Quadratic expressions take the form of ax^2 + bx + c, where 'a,' 'b,' and 'c' are constants. In the given exercise, the expression is in terms of 'a' and 'b' instead of the usual 'x.' Here, the expression is a^{2} - a b - 12 b^{2}, with the coefficients being: a^{2} (leading term), -ab (middle term), and -12b^{2} (constant term). Understanding how to identify and work with these components is crucial to solving such problems.

Polynomial factoring involves expressing a polynomial as a product of its factors. For the given exercise, after identifying the quadratic expression and its coefficients, the next step is to use the AC method or trial and error to rewrite the expression in a form that can be grouped. The expression a^{2} - a b - 12 b^{2} is rewritten using -4ab and 3ab, resulting in: a^{2} - 4ab + 3ab - 12b^{2}.
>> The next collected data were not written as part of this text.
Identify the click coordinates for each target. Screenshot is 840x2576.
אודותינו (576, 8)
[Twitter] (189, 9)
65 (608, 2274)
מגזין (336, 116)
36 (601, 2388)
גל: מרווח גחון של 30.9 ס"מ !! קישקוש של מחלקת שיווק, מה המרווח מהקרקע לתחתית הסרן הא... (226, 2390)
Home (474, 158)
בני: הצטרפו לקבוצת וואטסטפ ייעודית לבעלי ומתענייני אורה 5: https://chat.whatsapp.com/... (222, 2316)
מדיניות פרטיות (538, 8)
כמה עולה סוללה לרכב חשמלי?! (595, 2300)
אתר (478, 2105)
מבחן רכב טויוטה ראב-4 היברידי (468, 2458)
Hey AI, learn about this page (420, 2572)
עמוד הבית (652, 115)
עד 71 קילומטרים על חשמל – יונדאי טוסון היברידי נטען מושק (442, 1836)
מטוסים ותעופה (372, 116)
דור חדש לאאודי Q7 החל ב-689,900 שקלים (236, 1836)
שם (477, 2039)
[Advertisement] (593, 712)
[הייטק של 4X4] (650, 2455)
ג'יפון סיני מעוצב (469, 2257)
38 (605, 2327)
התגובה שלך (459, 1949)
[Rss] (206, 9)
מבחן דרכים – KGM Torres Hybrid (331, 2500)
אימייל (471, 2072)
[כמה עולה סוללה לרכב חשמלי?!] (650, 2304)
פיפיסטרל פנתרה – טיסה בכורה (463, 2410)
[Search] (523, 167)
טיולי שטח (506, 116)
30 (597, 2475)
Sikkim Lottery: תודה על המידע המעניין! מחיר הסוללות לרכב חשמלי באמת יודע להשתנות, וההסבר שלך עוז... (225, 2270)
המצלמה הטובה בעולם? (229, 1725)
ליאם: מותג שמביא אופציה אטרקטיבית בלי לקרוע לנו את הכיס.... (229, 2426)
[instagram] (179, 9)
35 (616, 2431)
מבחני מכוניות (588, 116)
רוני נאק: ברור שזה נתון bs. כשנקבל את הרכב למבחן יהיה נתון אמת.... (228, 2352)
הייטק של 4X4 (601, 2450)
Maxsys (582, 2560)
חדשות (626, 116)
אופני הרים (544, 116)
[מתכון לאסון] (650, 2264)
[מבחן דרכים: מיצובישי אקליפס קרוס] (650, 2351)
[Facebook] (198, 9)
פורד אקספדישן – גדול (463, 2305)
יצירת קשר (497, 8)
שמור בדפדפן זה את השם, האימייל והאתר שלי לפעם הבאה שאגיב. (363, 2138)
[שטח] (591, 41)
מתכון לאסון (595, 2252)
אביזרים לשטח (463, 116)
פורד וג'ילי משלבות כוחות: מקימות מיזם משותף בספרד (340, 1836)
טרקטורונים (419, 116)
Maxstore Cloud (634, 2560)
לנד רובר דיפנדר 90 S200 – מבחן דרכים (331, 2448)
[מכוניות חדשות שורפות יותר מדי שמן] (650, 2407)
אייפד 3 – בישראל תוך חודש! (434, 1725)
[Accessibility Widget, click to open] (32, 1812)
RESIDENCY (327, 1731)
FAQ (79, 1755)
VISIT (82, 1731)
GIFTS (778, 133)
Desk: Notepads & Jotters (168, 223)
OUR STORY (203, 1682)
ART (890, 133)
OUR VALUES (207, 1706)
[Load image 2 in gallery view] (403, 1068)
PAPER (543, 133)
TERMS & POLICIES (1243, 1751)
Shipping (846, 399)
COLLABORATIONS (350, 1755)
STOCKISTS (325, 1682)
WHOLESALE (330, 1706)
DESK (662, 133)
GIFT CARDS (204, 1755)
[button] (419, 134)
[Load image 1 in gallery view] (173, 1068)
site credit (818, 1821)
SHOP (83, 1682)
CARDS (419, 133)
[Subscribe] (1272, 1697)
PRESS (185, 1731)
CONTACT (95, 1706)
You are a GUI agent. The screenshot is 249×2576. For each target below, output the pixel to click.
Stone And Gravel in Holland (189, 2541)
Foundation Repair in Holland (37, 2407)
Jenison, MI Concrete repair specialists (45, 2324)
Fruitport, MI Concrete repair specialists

The terms are then grouped and factored as follows: (a^{2} - 4ab) + (3ab - 12b^{2}). Factoring out the common terms within each group gives: a(a - 4b) + 3b(a - 4b). Finally, the common binomial factor (a - 4b) is factored out, resulting in: (a - 4b)(a + 3b). This shows the fully factored form of the original polynomial a^{2} - a b - 12 b^{2}.